- ТЕКСТ ДОКУМЕНТА:
========================================================================
Вопрос все тот же: что делать (если на вопрос «кто виноват?» уже ответили умученные святые).
Сесть в электричку — и ты в раю. Нос плоскодонки, уткнувшейся в островок кувшинок… брошенные в траве велосипеды с привязанными к рамам подушечками… заросли малины.
А если зима?
А если зима, то сесть опять-таки в электричку (промерзшую) и завалиться к знакомой, которая работает на мебельной фабрике в обивочном цехе. На работу она ездит далеко, встает рано, досыпает все в той же электричке, если удается захватить место, так что отгулы — тот же рай. Живет она в домике, занесенном снегом по самую крышу. Провести с ней в таком домике три дня блаженной истомы, после чего она скажет: «Если что… ты ничуть не обязан». И спросит: «Руфь, о которой ты говорил, — моавитянка? Она не еврейка? Боря, а моавитяне — русские?»
Я выбираю из разных повестей и рассказов Бежина эти скользящие зарисовки, летящие штрихи, мгновенные реплики, вроде бы не имеющие прямого отношения к той или иной «истории», а если имеющие, то не более чем отношение дальнего, общего плана к ближнему, крупному, — я их собираю вместе, чтобы было видно, во-первых, что это единая, связная картина, общий план; во-вторых, что этот общий план таит в себе «не явленную», однако хорошо ощутимую концепцию российской действительности, и, в-третьих, — именно эта общая картина позволяет понять смысл того сквозного драматичного сюжета, который проходит через все «истории», рассказанные Леонидом Бежиным.
========================================================================
Продолжите текст о прозе Леонида Бежина, начав сразу после его последнего предложения.

- РАЗДЕЛ ДАННЫХ:
========================================================================
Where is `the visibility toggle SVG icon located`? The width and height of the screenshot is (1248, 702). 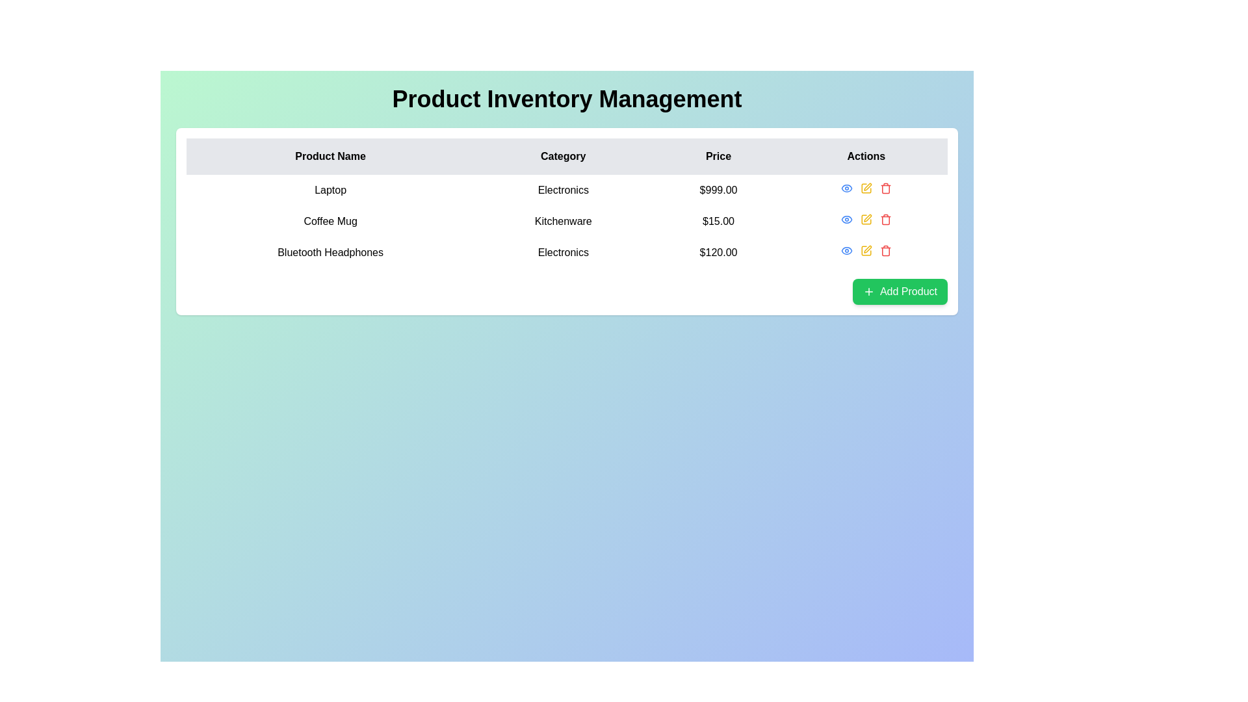
the visibility toggle SVG icon located is located at coordinates (846, 219).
========================================================================
- ОТВЕТ НА ЗАДАНИЕ:
Начинается сюжет с того самого ощущения, которое побуждает бежинского героя бежать из страны-цистерны: он обречен жить как все, и воспринимает эту перспективу с ужасом и отвращением. Виртуозная формулировка: «Быть похожим на счастливых». Чуть прямее: «Отдаться привычному покою несчастья». Или так: «Жизнь сама по себе, а счастье само по себе».
Можно жить в этом состоянии? Можно — если постоянно подавляешь в себе беспокойство, неясную тревогу и тот уже упомянутый вопрос, с которого у нас начинается всякое разбирательство (а иногда им и кончается): кто виноват?
Виноват тот, кто выбивается из общего тягла, вылезает из цистерны. Обычно это артист, художник, музыкант — в традиционно-светской ситуации. В традиционно-религиозной — это святой, канонизированный или самозваный — не важно. В глазах других это всегда счастливчик, на которого обычный обыватель смотрит у Бежина со смешанным чувством, где восторженное и почти рабское поклонение соединяется с завистью и ненавистью.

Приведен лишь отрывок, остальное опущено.